Combining lstm and gru

D_Liebman · November 15, 2018, 7:21pm

combining lstm and gru

I’m working on a project where I want to use the output of some nn function as the hidden state in an lstm. The nn function requires the use of a gru. Essentially my question is, how do I specify the output from a gru as the hidden input to an lstm? GRU output is “hidden-state” while lstm is “hidden-state” plus “cell-state”. Up to now I’ve been setting the cell state to zeros and the hidden state to the output of the gru. I want to generate sentences. I will include some code but it may not be self explanatory.

        token = SOS_token
        outputs = []
        decoder_hidden = decoder_hidden.permute(1,0,2)
        self.h0 = nn.Parameter(decoder_hidden, requires_grad=False)

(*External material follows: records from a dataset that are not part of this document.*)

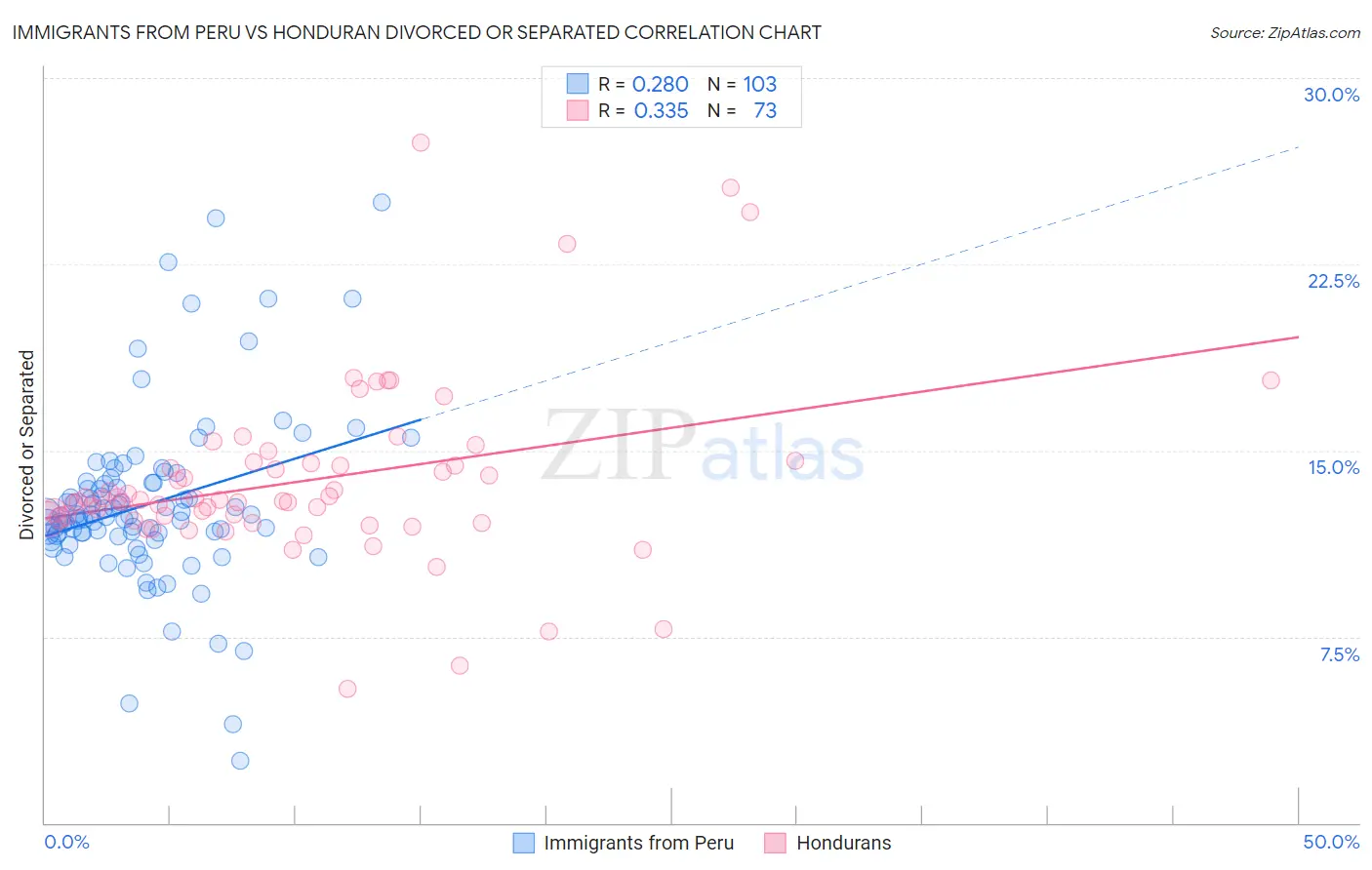The image size is (1372, 870).
Task: Click the blue swatch beside R = 0.280
Action: pyautogui.click(x=578, y=84)
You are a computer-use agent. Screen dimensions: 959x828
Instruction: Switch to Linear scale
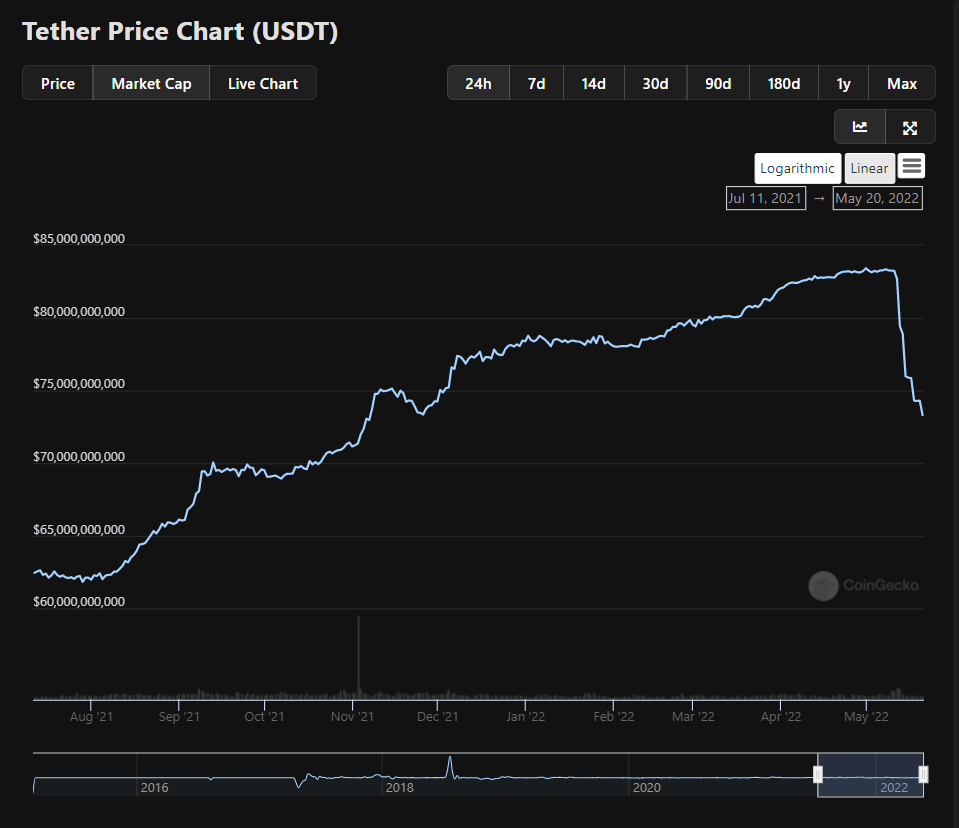coord(869,168)
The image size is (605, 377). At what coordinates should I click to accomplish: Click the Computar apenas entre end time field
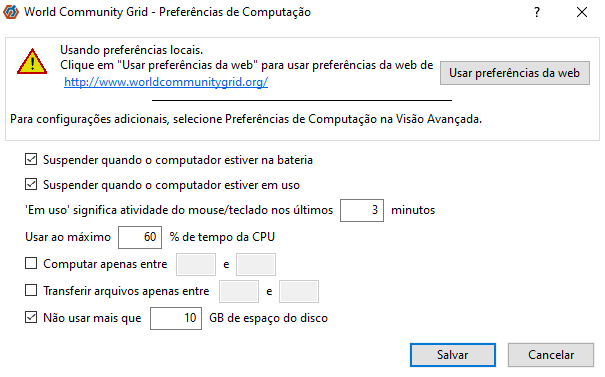(256, 264)
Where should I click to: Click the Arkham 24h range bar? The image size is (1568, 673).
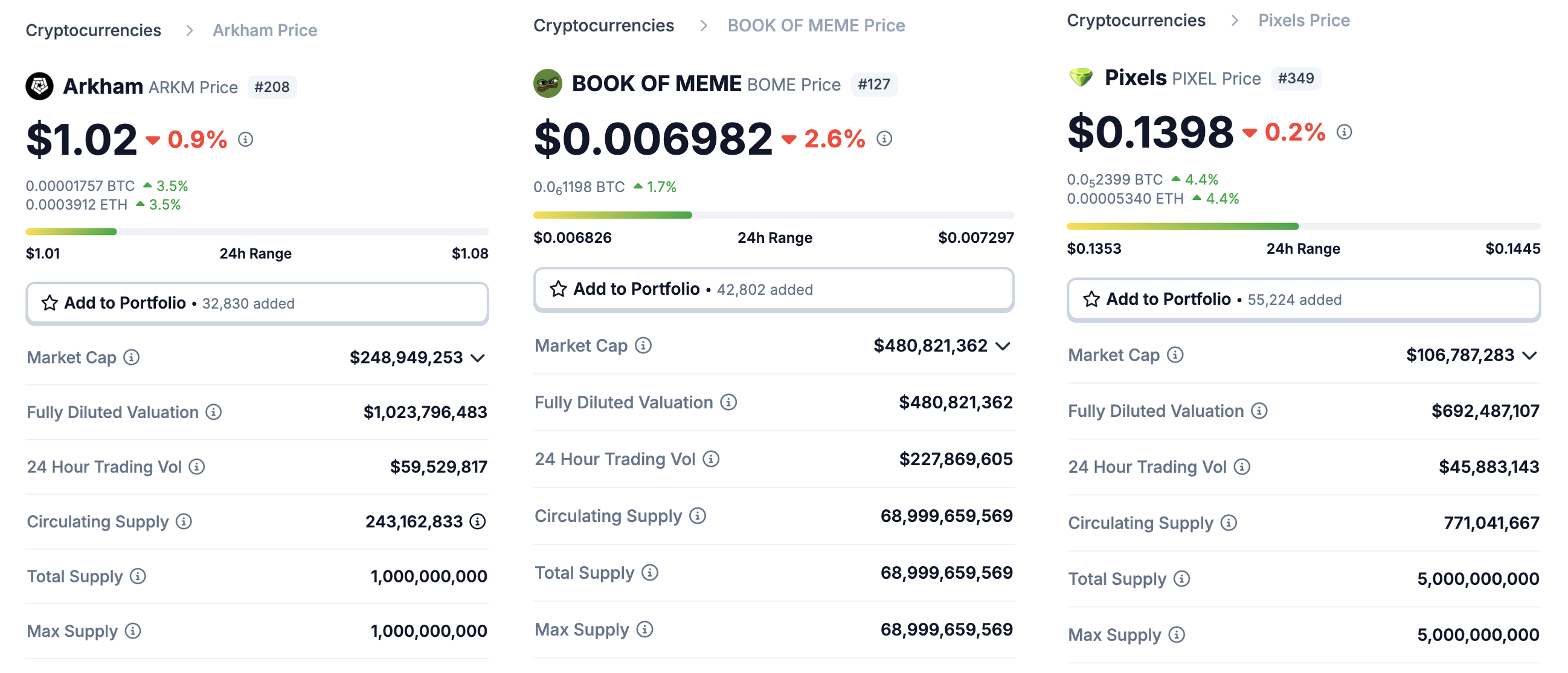pos(257,232)
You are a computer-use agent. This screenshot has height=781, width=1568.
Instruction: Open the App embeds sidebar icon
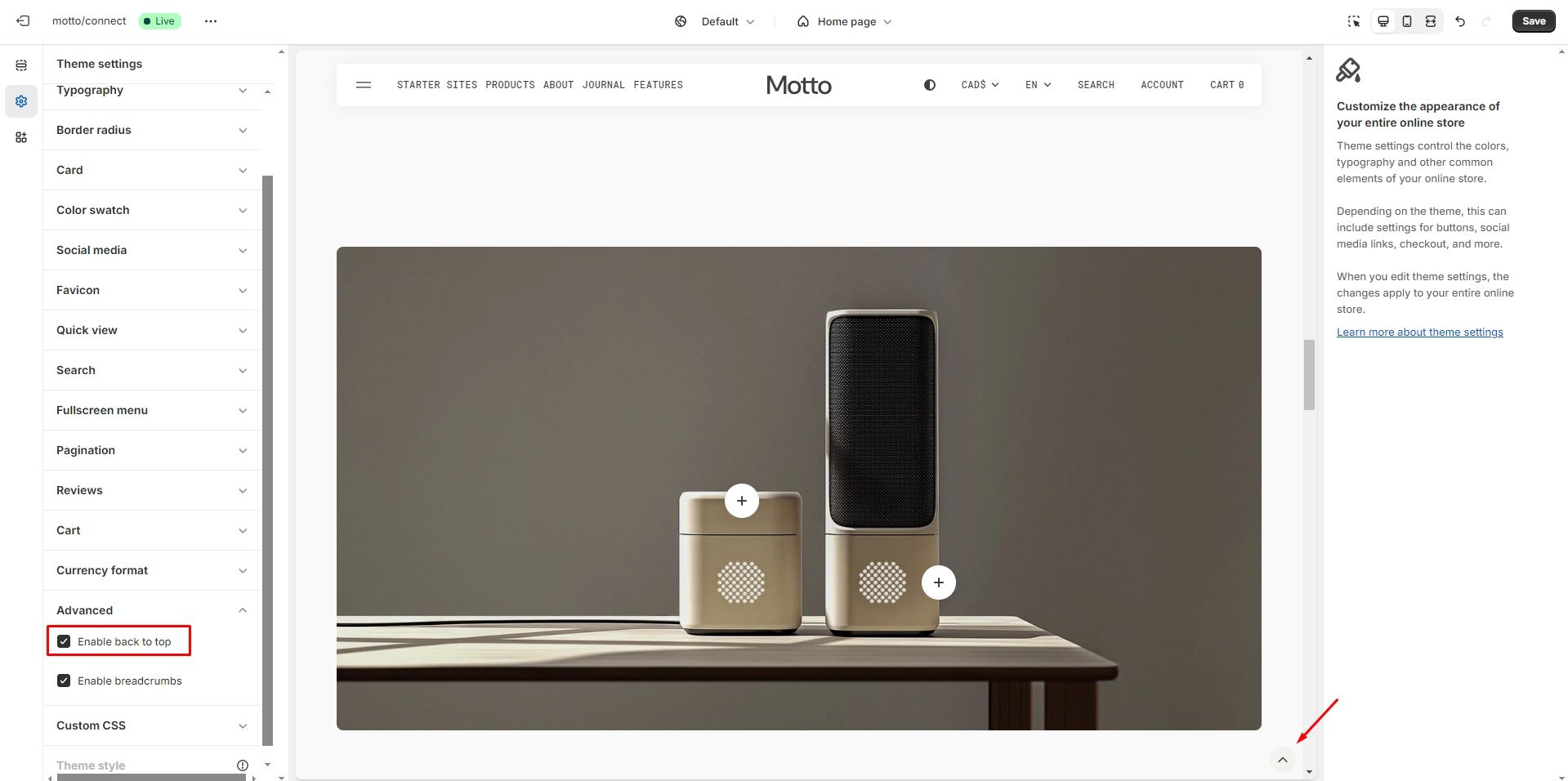(x=21, y=137)
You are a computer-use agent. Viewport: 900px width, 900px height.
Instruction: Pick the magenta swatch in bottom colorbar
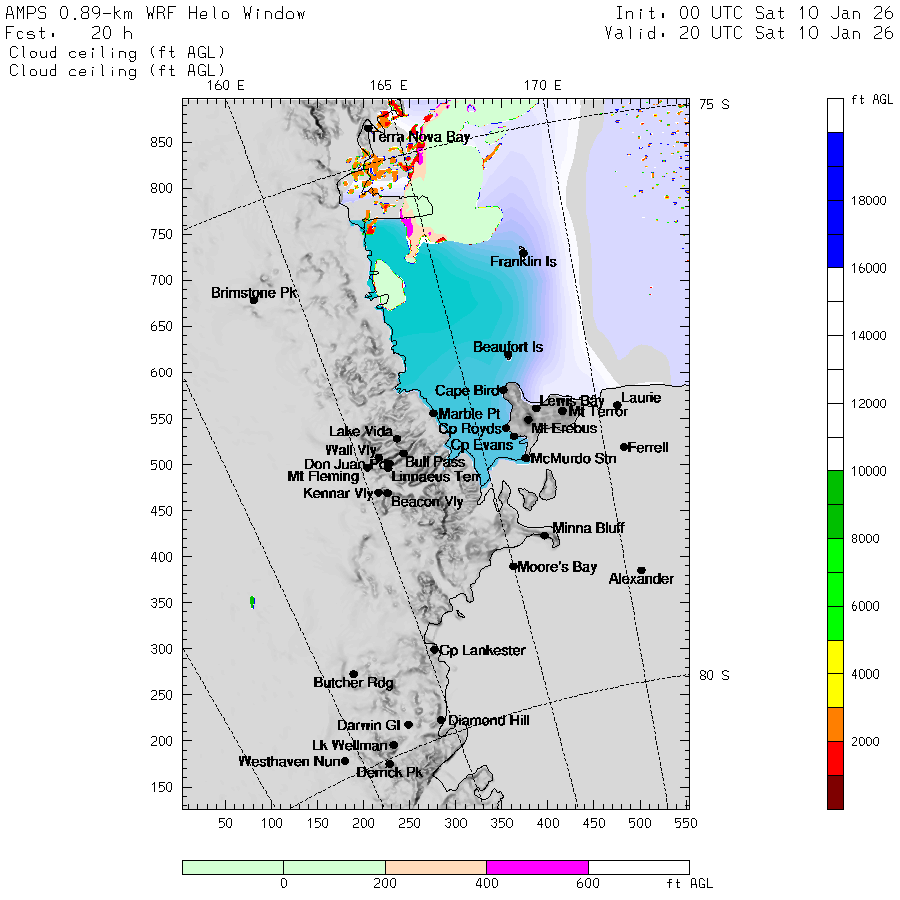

        for i in range(self.maxtokens):

            output = self.embed(Variable(torch.tensor([token])))
            output = self.dropout_b(output)
            
            output, (hn , cn) = self.lstm(output, (self.h0, self.c0))
            self.h0 = nn.Parameter(hn, requires_grad=False)
            self.c0 = nn.Parameter(cn, requires_grad=False)

            output_x = self.out_c(output)
            output_x = self.dropout(output_x)
            outputs.append(output_x)
            token = torch.argmax(output_x, dim=2)

decoder_hidden is the values I want to pass to the lstm hidden input. SOS_token is ‘start of sentence’. maxtokens is the number of words per sentence. embed is the embedding matrix. outputs is the array of outputs. The goal is to pass the output of another nn to the input of the lstm as a ‘thought-vector’. I don’t know, will that work?